On August 30, 2021, the Division of Enforcement of the Securities and Exchange Commission (the “SEC”) sanctioned eight firms due to failures in their cybersecurity policies and procedures. Specifically, each order involved cybersecurity incidents that exposed customers’ personally identifiable information (“PII”). The firms sanctioned were broker dealers, investment advisers or both and all agreed to pay civil monetary penalties.
The SEC’s orders found that the firms violated Rule 30(a) of Regulation S-P (17 C.F.R. § 248.30(a)) (the “Safeguards Rule”). The Safeguards Rule requires every broker-dealer and investment adviser registered with the SEC to adopt written policies and procedures reasonably designed to:
insure the security and confidentiality of customer records and information;
protect against any anticipated threats or hazards to the security or integrity of customer records and information; and
protect against unauthorized access to or use of customer records or information that could result in substantial harm or inconvenience to any customer.
The first five firms, which included Cetera Advisor Networks LLC, Cetera Investment Services LLC, Cetera Financial Specialists LLC, Cetera Advisors LLC, and Cetera Investment Advisers LLC (together, “Cetera”), had over 60 email accounts that were taken over by unauthorized third parties, which in turn resulted in the exposure of over 4,388 customers’ PII. The SEC found that the compromised accounts were not protected in accordance with Cetera’s required policies and procedures.
Also, the SEC found that the cyber breach notifications sent to customers by the Cetera included misleading language. The SEC therefore found that Cetera had failed to adopt and implement reasonably designed procedures for review of communications sent to impacted clients in violation of Section 206(4) of the Investment Advisers Act of 1940 and Rule 206(4)-7 thereunder. This action demonstrates once again that misleading notices about cybersecurity issues may lead to liability for investment advisers and broker dealers.
The sixth and seventh actions involved Cambridge Investment Research Inc. and Cambridge Investment Research Advisors Inc. (together, “Cambridge”). According to this SEC’s Order, email accounts of over 121 Cambridge representatives were taken over by unauthorized third parties, resulting in the PII exposure of at least 2,177 Cambridge customers.
The eighth action involved KMS Financial Services Inc. (“KMS”). In this Order, the SEC found that email accounts of 15 financial advisers or their assistants of KMS were taken over by unauthorized third parties, resulting in the PII exposure of approximately 4,900 KMS customers. Also, the SEC found that KMS failed to adopt written policies and procedures requiring additional firm-wide security measures until May 2020, and did not fully implement those additional security measures firm-wide until August 2020.
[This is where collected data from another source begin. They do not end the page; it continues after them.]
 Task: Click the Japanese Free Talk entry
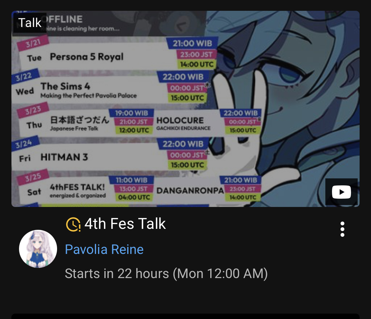click(80, 123)
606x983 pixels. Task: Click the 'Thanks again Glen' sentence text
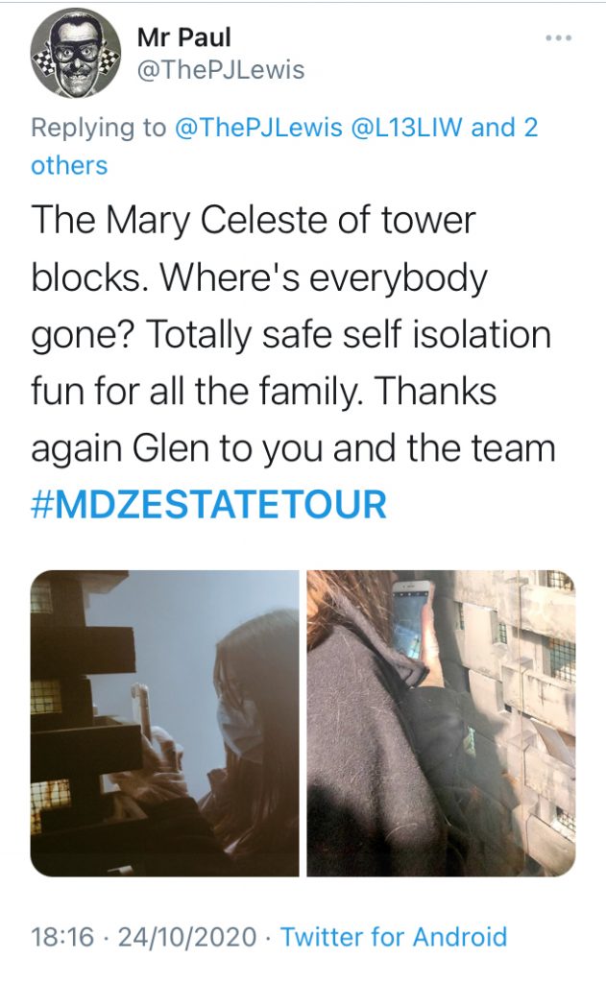point(294,420)
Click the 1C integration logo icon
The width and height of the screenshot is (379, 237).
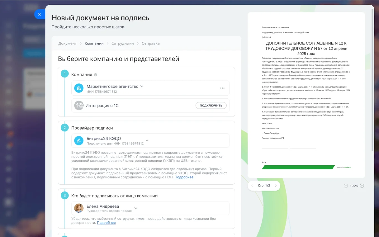[79, 106]
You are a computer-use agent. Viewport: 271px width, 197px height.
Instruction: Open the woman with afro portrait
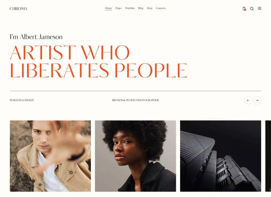coord(136,156)
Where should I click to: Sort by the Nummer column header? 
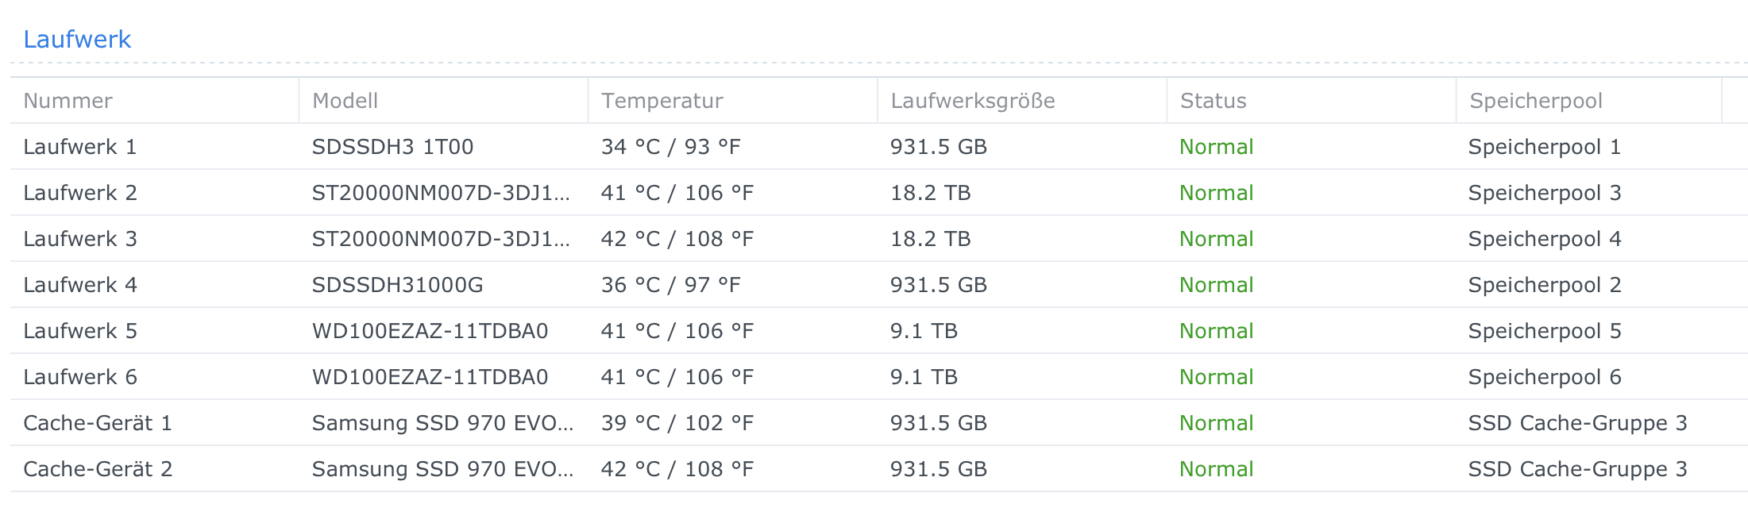(x=68, y=101)
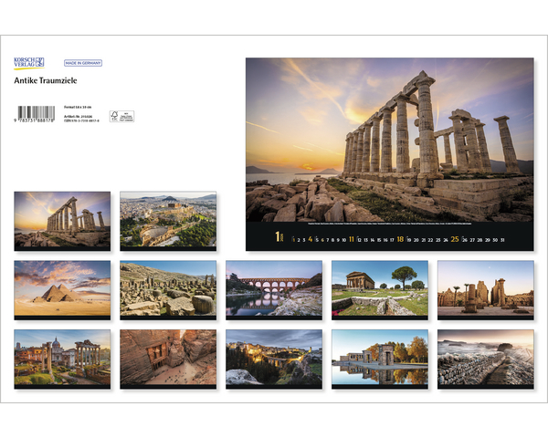Select the Antike Traumziele title

[x=47, y=80]
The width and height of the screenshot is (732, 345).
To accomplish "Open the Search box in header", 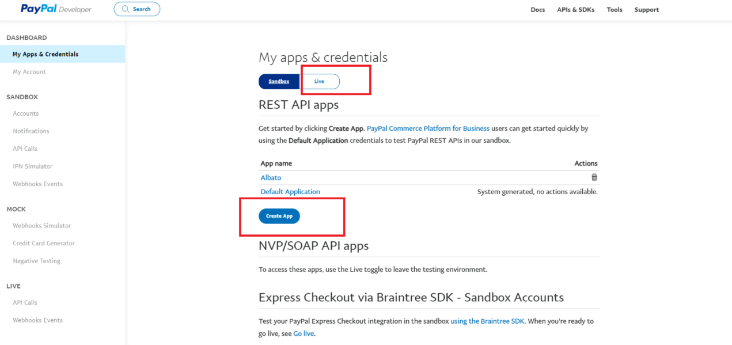I will (137, 9).
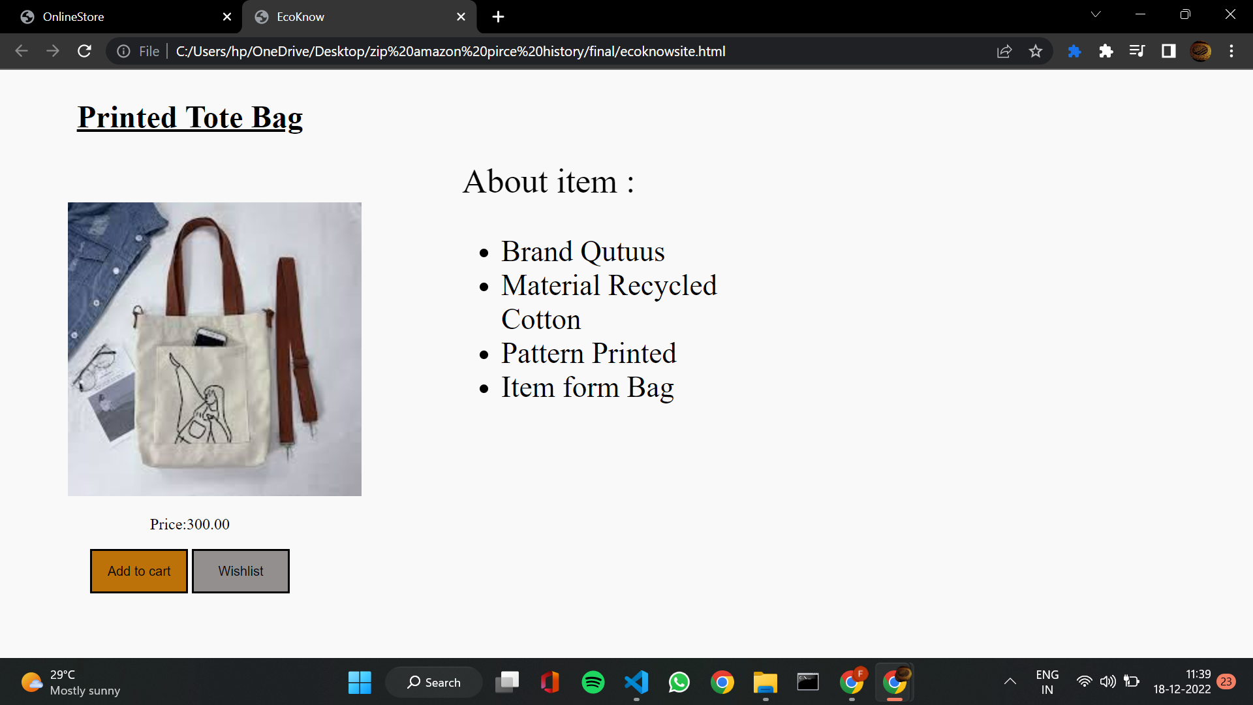Reload the page with the refresh icon
Image resolution: width=1253 pixels, height=705 pixels.
pyautogui.click(x=84, y=51)
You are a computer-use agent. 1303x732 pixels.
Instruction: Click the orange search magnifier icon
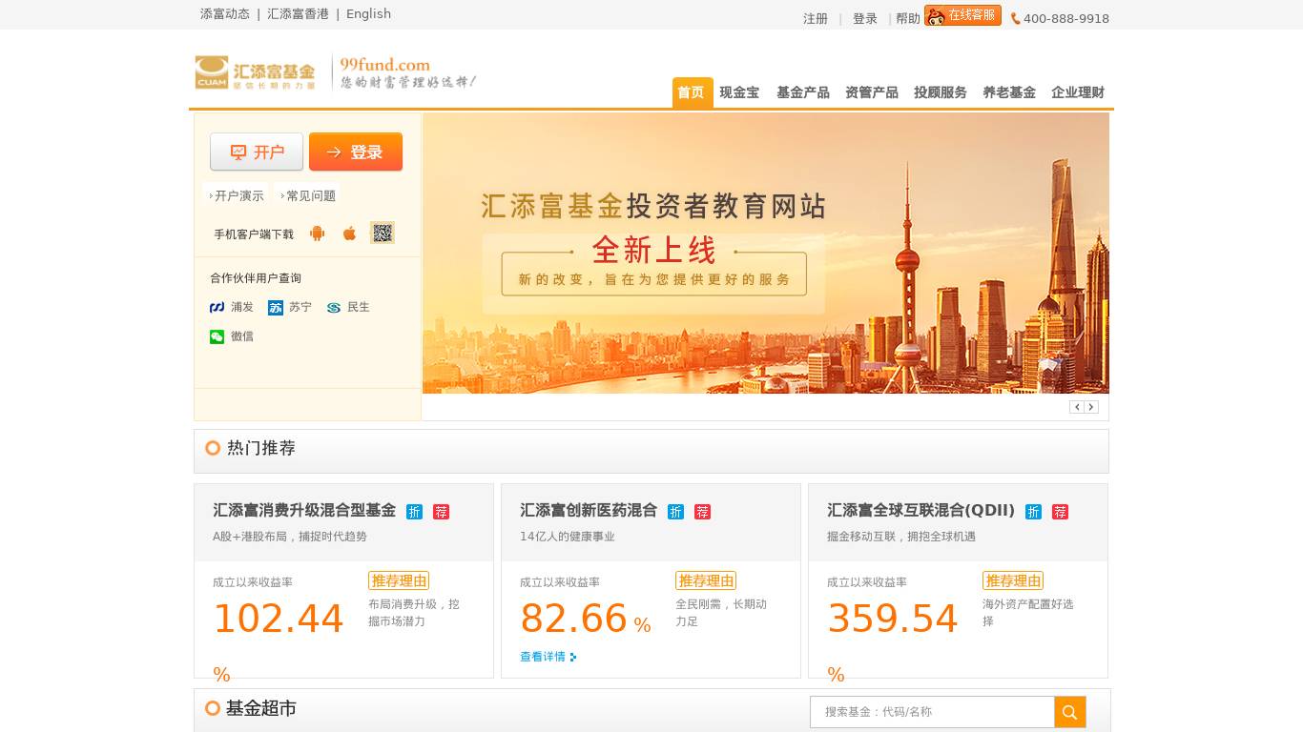(1069, 711)
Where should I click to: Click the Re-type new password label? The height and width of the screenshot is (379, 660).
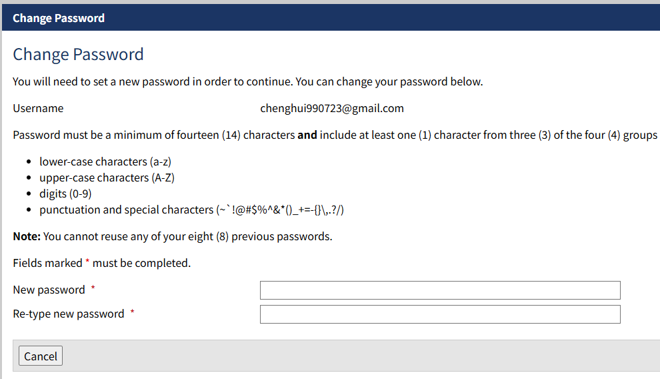(69, 314)
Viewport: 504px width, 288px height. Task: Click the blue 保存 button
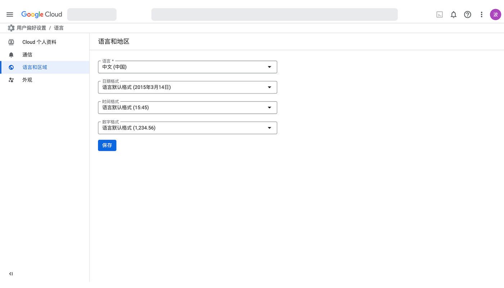tap(107, 145)
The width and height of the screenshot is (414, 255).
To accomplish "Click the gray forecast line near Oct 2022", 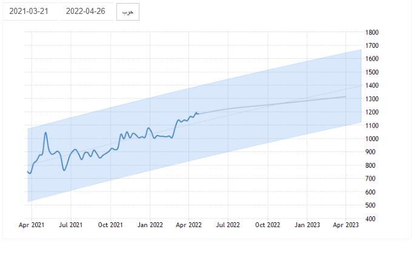I will [268, 104].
In sum, these actions once again demonstrate that cybersecurity risk governance is on the SEC’s radar. The SEC is also reminding firms of their regulatory obligations related to Regulation S-P. Therefore, it is essential to update and implement cybersecurity policies and procedures.
If you have any questions about this Alert, or any other regulatory matters, do not hesitate to reach out to Daniel Viola (Partner – Head of the Regulatory Group) at 212.573.8038 or via email at dviola@sadis.com or to Nicole Arrow (Associate) at 212.573.8148 or via email at narrow@sadis.com.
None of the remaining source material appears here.